Enunciado do exercício:
Reproduza tudo desde a linha que contém "Expand the next execution date dropdown" até a linha que contém "tap(626, 287)", substituindo "dropdown" por "menu suspenso" e mantendo o restante sem alteração. Não inclua as imagens na resposta.

Itens extraídos:
- - -

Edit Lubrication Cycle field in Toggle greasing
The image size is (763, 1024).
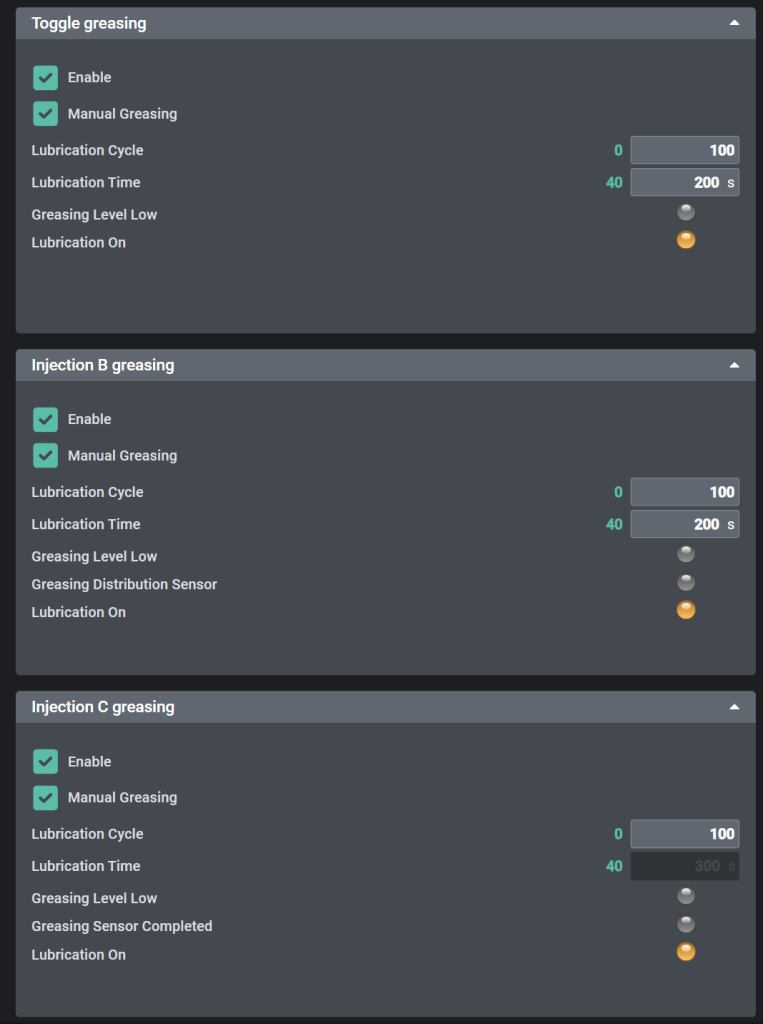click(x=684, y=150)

- - -

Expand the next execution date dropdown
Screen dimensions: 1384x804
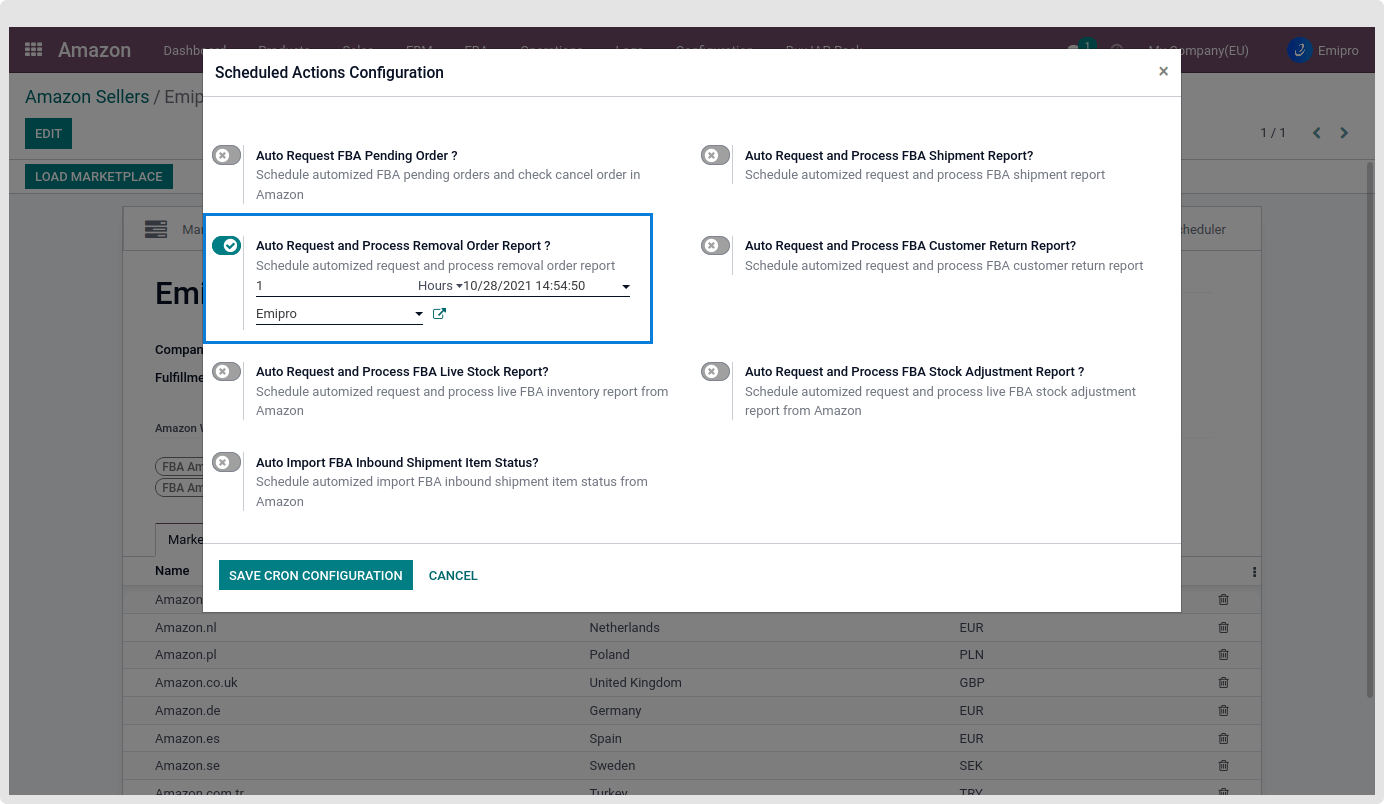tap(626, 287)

- - -

Resposta escrita:
Expand the next execution date menu suspenso
Screen dimensions: 1384x804
tap(626, 287)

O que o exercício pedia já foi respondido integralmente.